• Tarefas e exercícios
#1 No texto sobre Philip K. Dick, quem é apontado como diretor do filme baseado no romance dele?
#2 Imprima o trecho do texto sobre Philip K. Dick que vai de "Faltou pouco para" até "Hanna, entre outros.", inclusive.
#3 Dê a sequência do texto sobre Philip K. Dick, começando logo depois da última frase.

Obs.: Se você for amante de Literatura, gostar de escrever, estiver à procura de um espaço para mostrar seus textos e quiser participar deste espaço, encaminhe-nos suas produções (crônicas, poemas, contos, ensaios etc.). O endereço do editor do Literário é: pedrojbk@gmail.com. Twitter: @bondaczuk. As portas sempre estarão abertas para a sua participação. 
Reconhecimento posto que tardio

O norte-americano Philip Kindred Dick, ou Philip K. Dick (ou então PKD, como assinava sua produção literária), foi, sobretudo, um inovador na ficção científica. Em vez de concentrar sua atenção no espaço, em viagens intergalácticas, como a maioria de autores do gênero fazia (e faz), optou por extrapolar como, na sua opinião, seria nosso mundo no futuro, pagando o preço da poluição, das injustiças sociais e da maldade latente no coração humano. Vários dos seus livros (e produziu muitos, dezenas deles), seguem essa linha. Em alguns aspectos, lembra “1984”, de George Orwell, ao “criar” ditadores cínicos, cruéis e sem piedade, de fazer inveja a “Big Brother”.

Apesar da sua importância literária, como inovador do gênero pelo qual optou, aconteceu com Dick algo que considero injusto, cruel, mas muito mais comum do que muita gente pensa: foi reconhecido, apenas, depois da sua morte. Encarou, por exemplo, incontáveis dificuldades para publicar seus livros. Vários e vários e vários deles foram recusados por editores, que achavam suas histórias esquisitas demais e seu autor um tanto quanto “amalucado”. A bem da verdade, seu comportamento, nada convencional, contribuiu bastante para isso. O tempo, contudo, encarregou-se de mostrar que ali estava um gênio das letras. Pena, para ele, que isso só aconteceu depois da sua morte.

Faltou pouco para que Dick usufruísse pelo menos o início do seu sucesso, que se deu com a versão para o cinema do seu romance “Do androids dream of electric ship?”. O leitor pode não estar identificando a que filme estou me referindo, pois desconhece algum com esse nome e que tenha tido êxito incontestável de crítica e de público. E tem razão. Porém, as coisas mudam de figura se eu informar que a produção em questão recebeu o nome de “Blade Runner, o caçador de andróides”. Bem, Dick conquistou a fama de forma “transversa”. O verdadeiro mérito do êxito desse filme deveria caber aos roteiristas Hampton Fancher e David Peoples e, claro, ao seu diretor, Ridley Scott, e ao elenco que tem, nos principais papéis, astros como Harrison Ford, Rutger Hauer, Sean Young, Edward James Olmos e Daryl Hanna, entre outros.

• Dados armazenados
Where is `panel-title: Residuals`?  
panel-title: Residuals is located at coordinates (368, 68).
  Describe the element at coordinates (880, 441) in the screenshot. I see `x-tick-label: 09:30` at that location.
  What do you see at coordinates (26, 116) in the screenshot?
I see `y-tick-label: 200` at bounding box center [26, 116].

• Resultados por tarefa
#1 Ridley Scott.

#2
Faltou pouco para que Dick usufruísse pelo menos o início do seu sucesso, que se deu com a versão para o cinema do seu romance “Do androids dream of electric ship?”. O leitor pode não estar identificando a que filme estou me referindo, pois desconhece algum com esse nome e que tenha tido êxito incontestável de crítica e de público. E tem razão. Porém, as coisas mudam de figura se eu informar que a produção em questão recebeu o nome de “Blade Runner, o caçador de andróides”. Bem, Dick conquistou a fama de forma “transversa”. O verdadeiro mérito do êxito desse filme deveria caber aos roteiristas Hampton Fancher e David Peoples e, claro, ao seu diretor, Ridley Scott, e ao elenco que tem, nos principais papéis, astros como Harrison Ford, Rutger Hauer, Sean Young, Edward James Olmos e Daryl Hanna, entre outros.

#3
E por que faço essa ressalva? Porque o roteiro de Blade Runner lembra, somente, de maneira bastante vaga, o romance de Philip K. Dick. Mas esse escritor polêmico e até então injustiçado, considerado, antes da morte, “autor menor” ao qual praticamente ninguém dava importância, não colheu, em vida, nem mesmo uma migalha do sucesso de que goza (com justiça) até hoje. Morreu em Santa Ana, na Califórnia, em 2 de março de 1982, pouco depois de completar 57 anos de idade (nasceu em Chicago em 16 de dezembro de 1928) e o filme foi lançado, apenas, em meados desse ano. Foi Hollywood, no entanto, que o “descobriu” e o consagrou. Depois de “Blade Runner”, vários de suas novelas e contos foram adaptados para o cinema e enriqueceram muita gente. Menos... Philip K. Dick (ou PKD).

Cito, entre outras de suas obras adaptadas para as telas, “Minority Report” (que no Brasil recebeu o título de “Relatório Minoritário”, dirigido por Steven Spielberg e estrelado por Tom Cruise), “O vingador do futuro” (com Arnold Scharzenegger), “Assassinos cibernéticos” (com Peter Weller), “Pago para esquecer” (com Bem Affleck), “O vidente” (com Nicolas Cage), “A scanner darkly” (com Keanu Reeves) e “Os agentes do destino”! (com Matt Damon), dos quais consegui me lembrar; A partir do sucesso desses filmes, seus livros foram redescobertos pelas editoras, relançados e, ao contrário do que havia acontecido quando estava vivo, esgotaram edições e mais edições e seguem sendo publicados e vendendo muito mundo afora. Apenas Blade Runner, que foi indicado para o Oscar em 1983, já teve sete versões, além da original de 1982. Mas que vantagem esse autor sofrido e injustiçado teve do seu talento? Praticamente nenhuma!! É o tipo de reconhecimento que eu não gostaria de ter: o póstumo. Se algum dia eu tiver que ser reconhecido (se merecer isso, claro) que o seja enquanto estiver vivo. Caso contrário... é preferível ser esquecido para todo o sempre.

PKD explorou, em muitas das suas obras, temas como a realidade e a humanidade. Criou personagens comuns, pessoas como cada um de nós, sem recorrer, portanto, aos heróis galácticos de outras obras do gênero. Essa foi sua grande e maior “sacada”. Foi o precursor do que ficou conhecido como cyberpunk, A enciclopédia eletrônica Wikipédfia observa, a propósito desse escritor peculiar: “Inspirando-se em ideias do budismo, cabalismo,  gnosticismo e outras doutrinas herméticas, e combinando-as com certos aspectos das novas crenças na parapsicologia, extraterrestres e  percepção extra-sensorial, criou mundos alternativos nos quais acabou eventualmente por julgar viver. O autor acreditava ter sido contatado, em março de 1974, por uma ‘mente racional transcendental’, o que ele julgava ser uma teofania. Detalhes sobre este evento são relatados no romance Valis, publicado em 1978”. Como se vê, nosso personagem era mesmo um tanto “amalucado”.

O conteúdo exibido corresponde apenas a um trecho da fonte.